Hyundai Motor India is strategically focusing on localizing battery pack production to reduce electric vehicle (EV) prices in the country, as highlighted by company officials. To overcome concerns about affordability hindering EV adoption, Tarun Garg, Chief Operating Officer of Hyundai Motor India Ltd, stressed the importance of cost reduction in driving faster EV adoption in India.
Garg emphasized the need for EV costs to decrease, stating that the current EV penetration in India is below 2%, but there’s potential for rapid acceleration. He pointed out that cost reduction, mainly through localization efforts, is crucial to make EVs more accessible.

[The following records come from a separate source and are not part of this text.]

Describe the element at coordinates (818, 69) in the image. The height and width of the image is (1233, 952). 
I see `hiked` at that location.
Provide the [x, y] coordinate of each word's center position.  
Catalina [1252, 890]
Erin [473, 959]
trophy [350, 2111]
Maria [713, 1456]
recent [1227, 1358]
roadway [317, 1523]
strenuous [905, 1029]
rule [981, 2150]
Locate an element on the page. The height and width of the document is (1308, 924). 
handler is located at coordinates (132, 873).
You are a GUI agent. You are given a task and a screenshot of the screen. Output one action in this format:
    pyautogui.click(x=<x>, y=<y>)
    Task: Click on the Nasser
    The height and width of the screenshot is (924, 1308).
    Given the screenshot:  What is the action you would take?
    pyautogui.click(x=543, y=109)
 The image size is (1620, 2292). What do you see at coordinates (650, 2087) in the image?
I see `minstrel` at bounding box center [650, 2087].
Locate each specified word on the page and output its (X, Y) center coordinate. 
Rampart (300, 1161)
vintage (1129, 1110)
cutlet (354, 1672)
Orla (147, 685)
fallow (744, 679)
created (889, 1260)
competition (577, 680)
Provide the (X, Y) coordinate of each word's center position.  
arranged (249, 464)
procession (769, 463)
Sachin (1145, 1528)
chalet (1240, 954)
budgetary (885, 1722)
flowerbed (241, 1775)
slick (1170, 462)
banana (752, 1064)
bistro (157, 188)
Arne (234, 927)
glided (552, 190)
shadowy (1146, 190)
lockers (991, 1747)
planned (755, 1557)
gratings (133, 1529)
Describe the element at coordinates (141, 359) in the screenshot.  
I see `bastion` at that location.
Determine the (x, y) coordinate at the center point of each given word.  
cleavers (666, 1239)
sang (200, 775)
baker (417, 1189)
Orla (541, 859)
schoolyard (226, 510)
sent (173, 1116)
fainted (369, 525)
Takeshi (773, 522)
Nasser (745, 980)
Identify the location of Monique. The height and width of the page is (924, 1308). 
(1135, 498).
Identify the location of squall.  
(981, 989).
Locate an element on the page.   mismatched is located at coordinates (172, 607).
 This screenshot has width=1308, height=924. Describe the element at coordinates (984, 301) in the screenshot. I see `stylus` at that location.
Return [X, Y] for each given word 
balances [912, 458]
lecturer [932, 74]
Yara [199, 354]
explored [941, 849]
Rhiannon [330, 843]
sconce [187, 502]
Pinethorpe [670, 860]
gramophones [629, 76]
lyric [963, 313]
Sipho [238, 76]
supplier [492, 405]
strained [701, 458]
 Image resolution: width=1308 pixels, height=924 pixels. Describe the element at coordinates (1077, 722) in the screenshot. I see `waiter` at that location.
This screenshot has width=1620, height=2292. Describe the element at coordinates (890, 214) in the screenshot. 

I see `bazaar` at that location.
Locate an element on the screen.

Highlighting their commitment, Hyundai plans to invest Rs 700 crore in a battery assembly plant in Chennai, Tamil Nadu. This facility aims to produce 75,000 battery packs annually in its initial phase, scheduled to be operational by 2025.
Unsoo Kim, Chief Executive of Hyundai Motor India, acknowledged a temporary global EV market slowdown, partly attributed to the Ukraine-Russia conflict diverting European attention from environmental goals.
In India, government initiatives like the production-linked incentive (PLI) for automobiles, the Rs 18,000 crore advanced chemistry cell (ACC) battery PLI scheme, and the expansion of charging infrastructure are expected to drive EV adoption.
Hyundai, alongside major players like Maruti Suzuki, Tata Motors, and Mahindra & Mahindra, is preparing to bolster its EV offerings in 2024-25. Hyundai specifically aims to introduce a domestically manufactured EV for the mass-premium market.